• Objective:
Print the entries word for word, starting at the very beginning and ending with the line that contains "coordinates (737, 392).", including both ends.

Records from a collection
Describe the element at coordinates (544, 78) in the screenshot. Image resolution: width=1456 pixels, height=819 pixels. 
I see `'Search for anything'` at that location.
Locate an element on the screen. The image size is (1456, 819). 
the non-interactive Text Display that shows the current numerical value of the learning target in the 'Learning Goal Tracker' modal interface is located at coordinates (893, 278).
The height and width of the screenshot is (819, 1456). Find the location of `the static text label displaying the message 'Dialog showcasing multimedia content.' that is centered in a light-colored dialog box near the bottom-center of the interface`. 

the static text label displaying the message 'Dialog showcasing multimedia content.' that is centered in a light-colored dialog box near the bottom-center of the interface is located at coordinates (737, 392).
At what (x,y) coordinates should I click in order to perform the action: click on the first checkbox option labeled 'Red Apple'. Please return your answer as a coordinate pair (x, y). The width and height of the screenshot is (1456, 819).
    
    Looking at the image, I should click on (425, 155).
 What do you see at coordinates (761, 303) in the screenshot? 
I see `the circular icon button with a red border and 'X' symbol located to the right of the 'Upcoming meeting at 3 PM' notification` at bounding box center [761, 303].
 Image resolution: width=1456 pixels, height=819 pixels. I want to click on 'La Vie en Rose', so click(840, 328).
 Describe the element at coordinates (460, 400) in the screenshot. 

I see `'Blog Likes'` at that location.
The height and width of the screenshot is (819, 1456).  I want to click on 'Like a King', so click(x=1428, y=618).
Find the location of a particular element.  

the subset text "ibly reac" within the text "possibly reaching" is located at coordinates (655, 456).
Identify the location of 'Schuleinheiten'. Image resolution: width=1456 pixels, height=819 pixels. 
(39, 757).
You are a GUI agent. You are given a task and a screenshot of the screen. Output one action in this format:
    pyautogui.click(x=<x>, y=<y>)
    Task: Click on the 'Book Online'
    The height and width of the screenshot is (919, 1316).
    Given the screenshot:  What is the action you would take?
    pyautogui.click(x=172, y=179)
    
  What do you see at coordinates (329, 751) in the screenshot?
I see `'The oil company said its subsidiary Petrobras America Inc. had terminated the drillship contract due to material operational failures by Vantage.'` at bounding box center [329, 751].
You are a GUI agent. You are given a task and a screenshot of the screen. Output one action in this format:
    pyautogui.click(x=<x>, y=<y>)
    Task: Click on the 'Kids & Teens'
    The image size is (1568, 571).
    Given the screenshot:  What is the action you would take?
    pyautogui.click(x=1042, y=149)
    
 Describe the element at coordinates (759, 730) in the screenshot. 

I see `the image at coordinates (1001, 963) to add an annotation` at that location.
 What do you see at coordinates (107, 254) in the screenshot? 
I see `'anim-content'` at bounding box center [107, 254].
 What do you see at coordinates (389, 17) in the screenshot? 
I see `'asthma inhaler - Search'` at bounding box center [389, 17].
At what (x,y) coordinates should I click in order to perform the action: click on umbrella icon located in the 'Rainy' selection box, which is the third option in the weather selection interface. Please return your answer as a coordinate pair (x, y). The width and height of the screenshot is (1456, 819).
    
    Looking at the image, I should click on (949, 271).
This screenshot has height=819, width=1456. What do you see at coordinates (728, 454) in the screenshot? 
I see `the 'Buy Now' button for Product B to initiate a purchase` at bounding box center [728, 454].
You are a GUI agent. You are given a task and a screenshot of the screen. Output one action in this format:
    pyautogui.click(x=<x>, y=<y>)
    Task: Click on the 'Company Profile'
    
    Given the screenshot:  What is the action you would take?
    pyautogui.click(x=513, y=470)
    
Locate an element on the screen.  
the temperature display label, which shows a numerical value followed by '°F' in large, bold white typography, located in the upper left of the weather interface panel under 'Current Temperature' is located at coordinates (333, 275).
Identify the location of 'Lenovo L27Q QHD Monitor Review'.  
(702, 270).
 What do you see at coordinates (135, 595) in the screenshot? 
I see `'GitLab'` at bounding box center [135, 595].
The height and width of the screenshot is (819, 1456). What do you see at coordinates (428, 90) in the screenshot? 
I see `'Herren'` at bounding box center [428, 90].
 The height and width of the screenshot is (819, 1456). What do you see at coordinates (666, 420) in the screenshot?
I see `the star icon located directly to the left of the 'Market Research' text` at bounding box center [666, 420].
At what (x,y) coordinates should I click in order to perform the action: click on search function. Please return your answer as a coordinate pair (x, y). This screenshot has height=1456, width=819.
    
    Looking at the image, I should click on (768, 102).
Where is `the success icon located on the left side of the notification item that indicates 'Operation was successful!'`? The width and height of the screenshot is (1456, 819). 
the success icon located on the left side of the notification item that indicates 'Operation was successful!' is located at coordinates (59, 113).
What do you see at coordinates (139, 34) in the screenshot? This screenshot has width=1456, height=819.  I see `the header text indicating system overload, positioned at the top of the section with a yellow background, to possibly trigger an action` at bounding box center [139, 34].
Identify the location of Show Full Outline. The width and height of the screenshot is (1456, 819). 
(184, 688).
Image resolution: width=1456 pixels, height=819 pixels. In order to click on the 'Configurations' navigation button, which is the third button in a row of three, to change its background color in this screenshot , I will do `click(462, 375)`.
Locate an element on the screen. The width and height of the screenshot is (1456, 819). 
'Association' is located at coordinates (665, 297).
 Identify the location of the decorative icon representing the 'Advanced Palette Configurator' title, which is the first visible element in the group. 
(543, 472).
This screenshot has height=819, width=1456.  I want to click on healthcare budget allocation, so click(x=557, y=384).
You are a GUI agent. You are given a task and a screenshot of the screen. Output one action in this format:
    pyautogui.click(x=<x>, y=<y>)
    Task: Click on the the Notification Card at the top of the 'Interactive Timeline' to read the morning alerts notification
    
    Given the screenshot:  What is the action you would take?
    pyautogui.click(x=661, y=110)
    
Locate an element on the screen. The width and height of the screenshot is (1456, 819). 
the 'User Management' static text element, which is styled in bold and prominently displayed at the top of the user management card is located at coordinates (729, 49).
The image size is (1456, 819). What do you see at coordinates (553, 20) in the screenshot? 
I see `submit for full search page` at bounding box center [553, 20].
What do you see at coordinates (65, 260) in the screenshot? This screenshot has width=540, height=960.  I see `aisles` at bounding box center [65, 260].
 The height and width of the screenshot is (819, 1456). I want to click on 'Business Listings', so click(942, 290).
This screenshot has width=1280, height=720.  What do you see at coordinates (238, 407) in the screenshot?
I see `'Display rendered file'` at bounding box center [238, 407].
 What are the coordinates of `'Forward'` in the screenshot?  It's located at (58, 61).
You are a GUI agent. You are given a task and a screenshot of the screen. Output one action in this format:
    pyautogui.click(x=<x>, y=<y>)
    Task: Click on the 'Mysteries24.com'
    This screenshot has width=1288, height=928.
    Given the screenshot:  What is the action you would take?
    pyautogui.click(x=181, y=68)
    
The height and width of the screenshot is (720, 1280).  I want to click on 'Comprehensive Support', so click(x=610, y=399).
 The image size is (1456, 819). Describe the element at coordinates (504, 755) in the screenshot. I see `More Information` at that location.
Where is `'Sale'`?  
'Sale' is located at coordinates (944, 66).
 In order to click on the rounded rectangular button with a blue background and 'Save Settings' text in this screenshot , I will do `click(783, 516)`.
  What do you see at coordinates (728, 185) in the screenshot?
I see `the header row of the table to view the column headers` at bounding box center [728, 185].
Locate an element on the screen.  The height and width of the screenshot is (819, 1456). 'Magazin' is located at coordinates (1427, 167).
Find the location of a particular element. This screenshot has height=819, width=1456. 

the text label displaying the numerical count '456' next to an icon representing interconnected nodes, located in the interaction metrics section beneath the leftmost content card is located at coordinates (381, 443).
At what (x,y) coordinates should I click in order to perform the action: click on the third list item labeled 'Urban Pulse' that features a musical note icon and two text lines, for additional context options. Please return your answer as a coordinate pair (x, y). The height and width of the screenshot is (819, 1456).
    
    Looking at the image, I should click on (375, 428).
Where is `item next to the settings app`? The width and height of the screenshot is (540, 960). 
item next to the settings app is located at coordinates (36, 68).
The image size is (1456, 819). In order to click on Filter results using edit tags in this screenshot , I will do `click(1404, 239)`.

• Solution for this task:
Describe the element at coordinates (544, 78) in the screenshot. Image resolution: width=1456 pixels, height=819 pixels. 
I see `'Search for anything'` at that location.
Locate an element on the screen. The image size is (1456, 819). 
the non-interactive Text Display that shows the current numerical value of the learning target in the 'Learning Goal Tracker' modal interface is located at coordinates (893, 278).
The height and width of the screenshot is (819, 1456). Find the location of `the static text label displaying the message 'Dialog showcasing multimedia content.' that is centered in a light-colored dialog box near the bottom-center of the interface`. 

the static text label displaying the message 'Dialog showcasing multimedia content.' that is centered in a light-colored dialog box near the bottom-center of the interface is located at coordinates (737, 392).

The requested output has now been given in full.